TikTok’s lawsuit seeking to overturn the sell-or-be-banned law centres on two main arguments. First, it is impractical and unrealistic to expect ByteDance to sell TikTok, even just within the US, by the beginning of next year, which means the law is basically a ban. 

Which leads to the second argument, that banning the use of TikTok is unconstitutional on free speech grounds. TikTok reckons that last week’s submission does little to counter those core arguments. 

However, DoJ officials were equally adamant last week that the free speech arguments are not valid. According to the FT, they said that there are no issues under the First Amendment of the US constitution because the law is focused on national security threats. 

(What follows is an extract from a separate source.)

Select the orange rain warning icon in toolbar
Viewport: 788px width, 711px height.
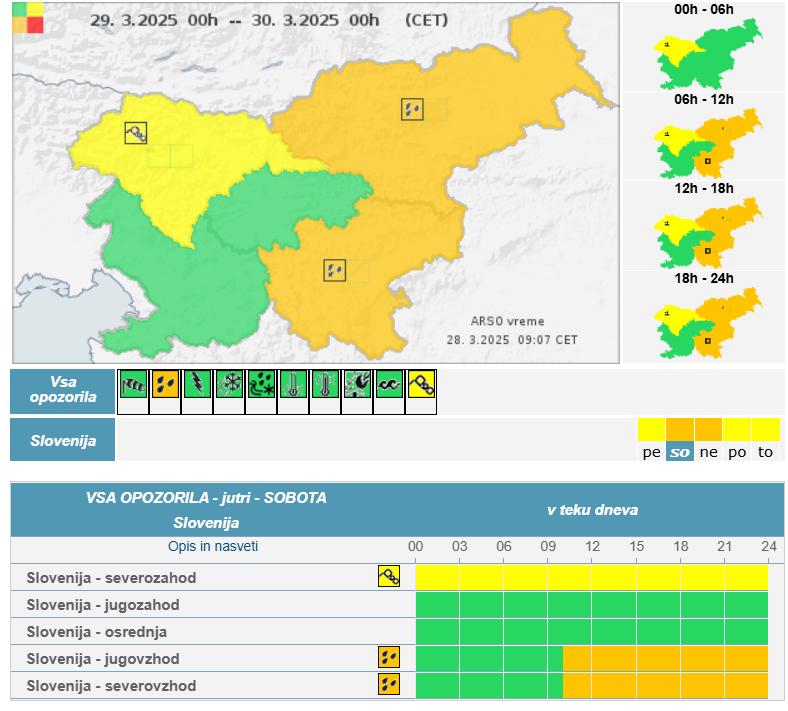pos(165,385)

Meanwhile, China, ByteDance and TikTok Global are not covered by First Amendment rights, and TikTok US “by its own admission is merely a conduit for content moderation decisions made by the Chinese entities”. 

And while a group of TikTok creators are also fighting the new law, those creators do not have a First Amendment right to express themselves via TikTok in particular. 

All these arguments and counterarguments will now be argued in court in September.